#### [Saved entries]
+++++

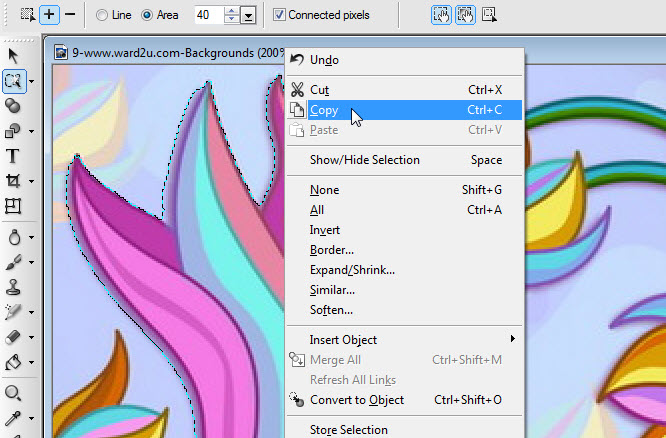Image resolution: width=666 pixels, height=438 pixels.
Task: Choose Invert from the context menu
Action: [x=325, y=230]
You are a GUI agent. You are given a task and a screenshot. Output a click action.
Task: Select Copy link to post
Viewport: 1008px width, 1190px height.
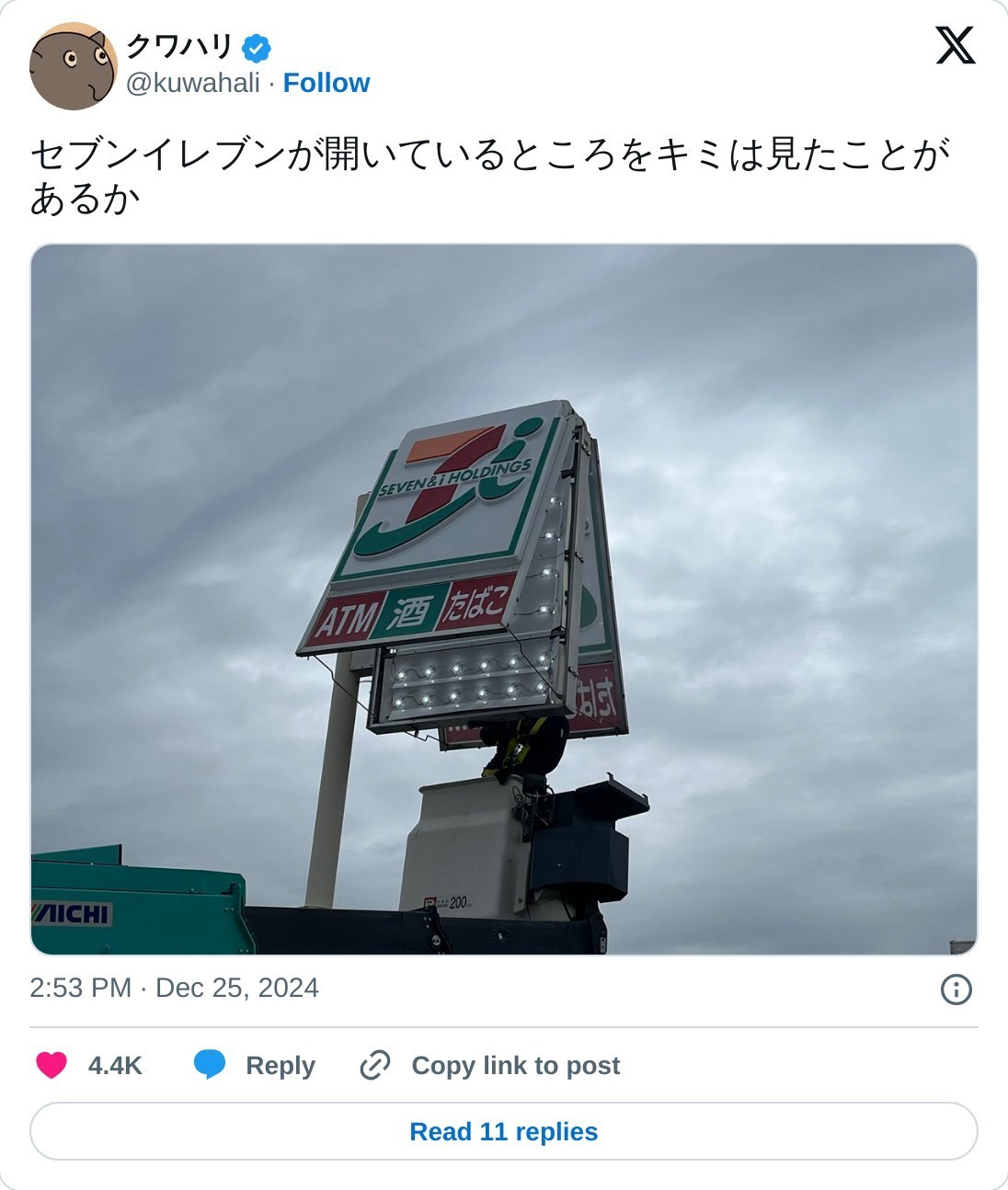point(516,1065)
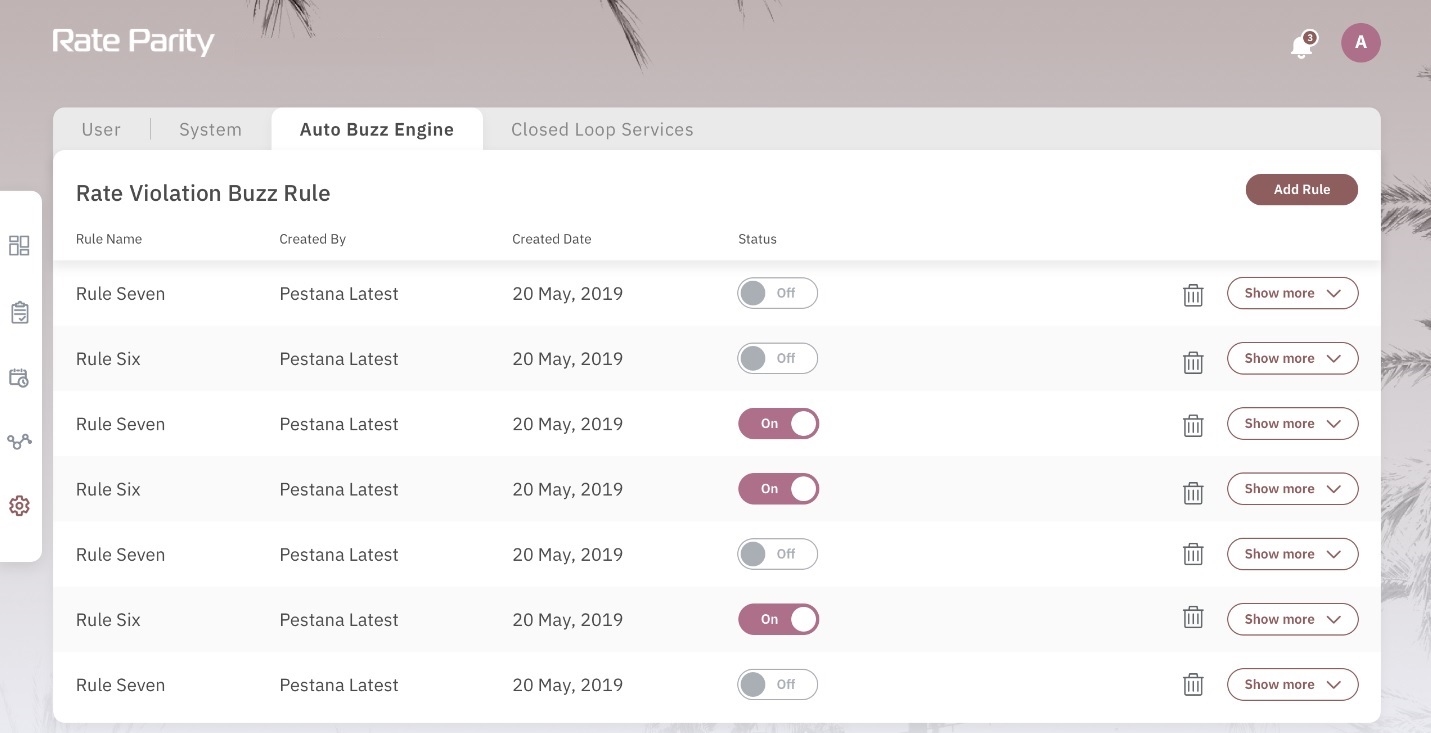Switch to the System tab
This screenshot has width=1431, height=733.
tap(210, 130)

+++++

#### [PROBLEM TO SOLVE]
The final stretch of the data, from the line with "Task: Select Copy link to post" through its last line, is to be retyped exactly; pictures are not part of the copy.

#### [OUTPUT OF THE EXERCISE]
Task: Select Copy link to post
Viewport: 1008px width, 1190px height.
point(516,1065)
Switch to the System tab
This screenshot has width=1431, height=733.
tap(210, 130)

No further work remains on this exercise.